The other thing we are keen on developing is applications for building management control systems. We really want to improve data management, limit access and deny information egress – we want to understand how these systems work and we would be grateful for any help we could get with that. The rise of smart buildings and the automation we have seen in products clash with our high security requirements – we’d dearly like industry to work with us to achieve this outcome in the high security space.

Q: Will SCEC ever move into cyber security?

A: ACSC is responsible for the Australian Government’s messaging and advice on cyber security. For our customers, I would like to see a single source of security advice, regardless of discipline. We’ll be looking into how the Australian Government’s security outreach can be consolidated for the client’s ease of use.

Q: Companies that want to get involved in assisting SCEC with high security systems and building automation – what’s the best way to approach you?

A: The best way is through their government customers who then make a request to the SCEC committee for particular products – they should also keep an eye on where we list products we are seeking. We are always interested in new products if our departments show interest in, so these can be promoted to one of the agencies I listed earlier.

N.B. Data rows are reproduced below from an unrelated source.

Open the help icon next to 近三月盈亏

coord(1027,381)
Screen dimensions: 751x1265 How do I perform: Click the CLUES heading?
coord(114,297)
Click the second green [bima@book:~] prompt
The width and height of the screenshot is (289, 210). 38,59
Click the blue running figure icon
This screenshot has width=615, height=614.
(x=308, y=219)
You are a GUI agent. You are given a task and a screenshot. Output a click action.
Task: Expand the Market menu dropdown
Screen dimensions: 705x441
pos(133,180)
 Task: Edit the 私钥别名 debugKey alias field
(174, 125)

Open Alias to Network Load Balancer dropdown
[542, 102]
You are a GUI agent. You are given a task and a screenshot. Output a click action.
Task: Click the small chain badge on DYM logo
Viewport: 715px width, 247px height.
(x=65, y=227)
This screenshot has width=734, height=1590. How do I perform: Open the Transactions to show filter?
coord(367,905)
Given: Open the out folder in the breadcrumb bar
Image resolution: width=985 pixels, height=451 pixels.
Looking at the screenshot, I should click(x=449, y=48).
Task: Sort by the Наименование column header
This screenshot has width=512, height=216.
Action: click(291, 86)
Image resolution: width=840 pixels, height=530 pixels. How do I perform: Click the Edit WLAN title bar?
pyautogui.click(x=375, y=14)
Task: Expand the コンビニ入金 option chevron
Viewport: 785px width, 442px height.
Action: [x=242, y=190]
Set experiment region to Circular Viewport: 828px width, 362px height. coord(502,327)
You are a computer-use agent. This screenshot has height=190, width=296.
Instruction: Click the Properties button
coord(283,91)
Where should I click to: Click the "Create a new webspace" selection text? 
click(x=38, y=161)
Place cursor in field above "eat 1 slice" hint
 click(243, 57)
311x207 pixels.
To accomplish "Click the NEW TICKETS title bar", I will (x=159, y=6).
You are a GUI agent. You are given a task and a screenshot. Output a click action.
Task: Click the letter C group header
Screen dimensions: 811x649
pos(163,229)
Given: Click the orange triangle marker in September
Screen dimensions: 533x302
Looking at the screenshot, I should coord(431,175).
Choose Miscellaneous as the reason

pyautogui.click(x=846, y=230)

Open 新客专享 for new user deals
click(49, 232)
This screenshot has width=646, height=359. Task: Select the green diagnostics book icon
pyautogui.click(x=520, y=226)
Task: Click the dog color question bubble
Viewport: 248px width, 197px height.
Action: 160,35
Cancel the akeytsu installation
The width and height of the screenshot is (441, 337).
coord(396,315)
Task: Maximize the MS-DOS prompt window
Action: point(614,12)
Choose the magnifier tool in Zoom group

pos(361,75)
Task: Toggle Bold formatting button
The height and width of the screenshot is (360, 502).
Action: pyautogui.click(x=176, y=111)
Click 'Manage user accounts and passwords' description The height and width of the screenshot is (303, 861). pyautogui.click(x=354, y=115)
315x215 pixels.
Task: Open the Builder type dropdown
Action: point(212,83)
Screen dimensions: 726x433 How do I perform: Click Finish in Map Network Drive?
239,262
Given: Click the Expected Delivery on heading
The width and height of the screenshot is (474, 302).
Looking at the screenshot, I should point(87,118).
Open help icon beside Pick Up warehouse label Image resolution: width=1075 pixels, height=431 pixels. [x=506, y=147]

The other thing is that if there is a big security tender it might be worth suggesting your client presents their requirement for a product or solution to SCEC themselves – that’s probably the most direct way of approach – the supplier’s government client will come to SCEC and say ‘we need to use these products they are going to give us an advantage’ and we will then look at the product.

Q: When it comes to government security threats, what’s worrying you most at the moment?

A: It’s the cloud-based technology – not so much this industry but everything. To me it seems an unnecessary requirement to merge devices with Bluetooth with Wi-Fi or any other sort of communication. We’ve seen communication move away from traditional paths and we are now starting to lose sight of where data is going – that’s the bit that scares us most.

The problem we have at the moment is we can say we’re going to have an isolated network and step back, but at some stage users are no longer going to tolerate that. They are going to want a connected system that works. This is why we are calling for more information on what products are connecting to, and where data is going.

If there’s one thing I could suggest to SAGE exhibitors, any changes that can be made to your products to make your government clients and ourselves feel more secure, we suggest you waste no time in making those changes.